If you’re one of the millions of people who have proudly used the FaceApp, be aware you may have just signed your rights away.

The FaceApp responsible for changing facial expressions, looks, and age now legally own the rights to over 150 million people’s faces and names to do as they please with them.

Since the launch of the now viral app, over 100 million people have downloaded the FaceApp from Google Play alone. The app is now top-ranked in over 121 countries, propelling the app’s further success to manipulate the public.

According to the app’s Terms of Service, FaceApp owns a perpetual, never-ending royalty-free license to do as they please with your photograph. It is a nonexclusive right, transferable to other companies for a fee and can be adapted.
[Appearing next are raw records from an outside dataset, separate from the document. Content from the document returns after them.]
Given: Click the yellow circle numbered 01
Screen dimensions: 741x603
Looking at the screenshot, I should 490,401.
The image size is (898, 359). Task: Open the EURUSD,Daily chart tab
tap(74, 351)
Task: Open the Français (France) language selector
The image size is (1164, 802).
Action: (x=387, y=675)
Images can also be distributed and published along with any name they choose, including your user name.

The condition that binds FaceApp users reads:

“You grant FaceApp a perpetual, irrevocable, nonexclusive, royalty-free, worldwide, fully-paid, transferable sub-licensable license to use, reproduce, modify, adapt, publish, translate, create derivative works from, distribute, publicly perform and display your User Content and any name, username or likeness provided in connection with your User Content in all media formats and channels now known or later developed, without compensation to you. When you post or otherwise share User Content on or through our Services, you understand that your User Content and any associated information (such as your [username], location or profile photo) will be visible to the public.”
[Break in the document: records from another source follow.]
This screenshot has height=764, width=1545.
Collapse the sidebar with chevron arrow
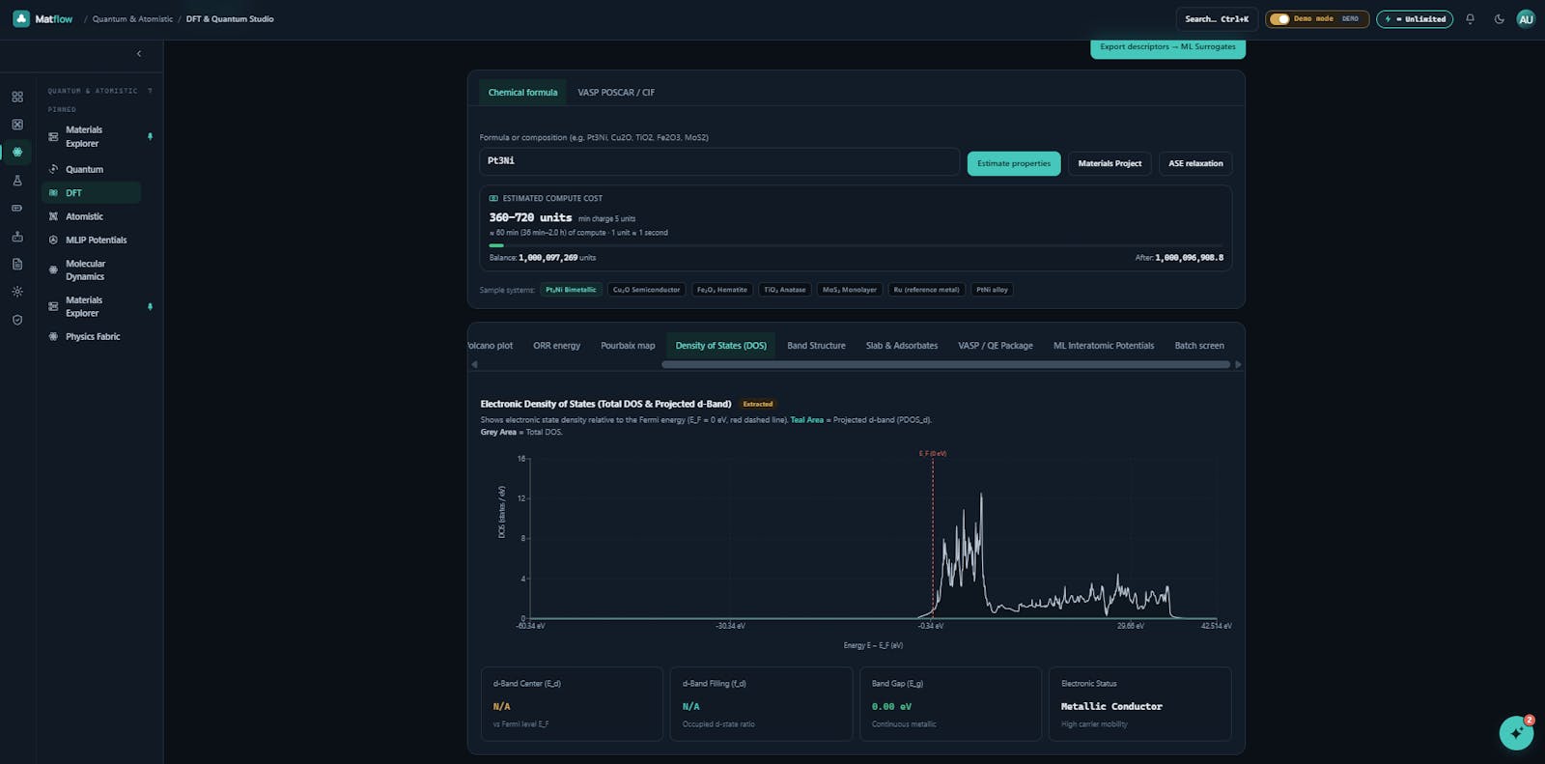(x=139, y=54)
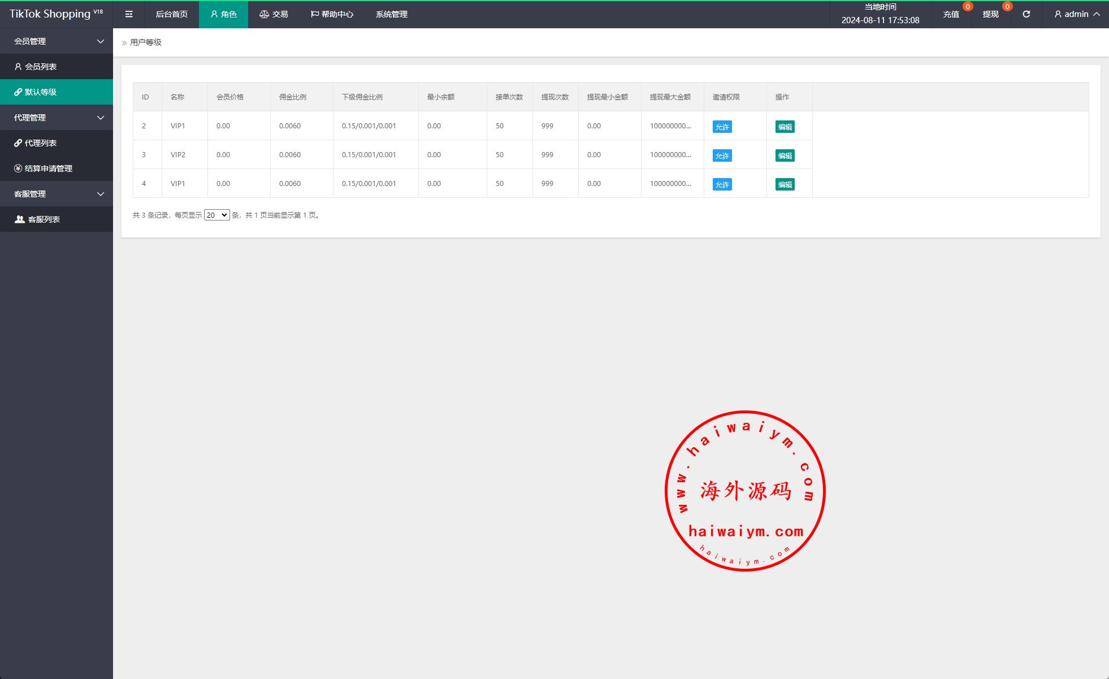Toggle 允许 invite permission for ID 2
Screen dimensions: 1109x679
tap(722, 127)
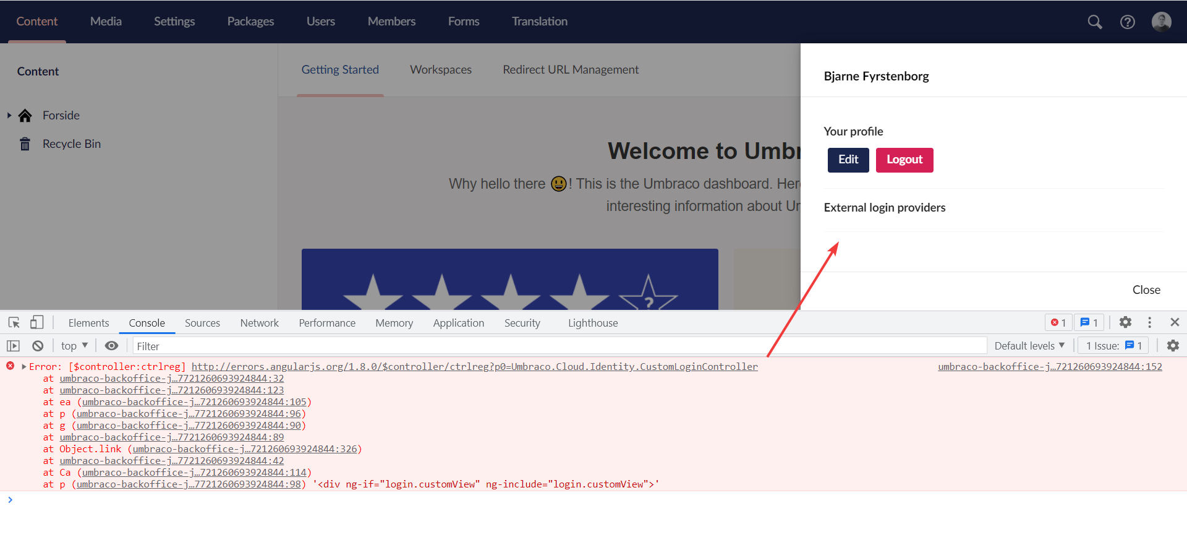The height and width of the screenshot is (558, 1187).
Task: Select the inspect element tool
Action: pyautogui.click(x=14, y=322)
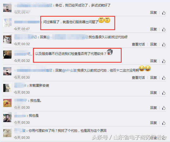Like the 00:32 comment about 代理软件
Viewport: 170px width, 142px height.
pyautogui.click(x=164, y=61)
The main concern here is not a billboard image but the AI facial recognition algorithms that are now ubiquitous in society. Essentially, if you have signed up for the FaceApp then you have signed your face away to global facial recognition systems.

The FaceApp isn’t the only company guilty either. Facebook has admitted to doing this almost since its conception. Furthermore, this data is not stored securely, meaning identity theft is a very real consequence.

Not only has the FaceApp accomplished ownership of your face and stored it for AI recognition, but the company is also facing a federal investigation over privacy breaches. The Netherlands Police and EU community have gone one step further, calling on users to delete the app out of safety concerns.

The lesson to take away from all of this is to read the terms and conditions of apps and to be wary of their ownership over your uploaded content. If an app wants permissions and access to your photos, then think twice.

In the case of FaceApp, the damage however is already done:

“To make FaceApp actually work, you have to give it permissions to access your photos – ALL of them. But it also gains access to Siri and Search …. Oh, and it has access to refreshing in the background – so even when you are not using it, it is using you.”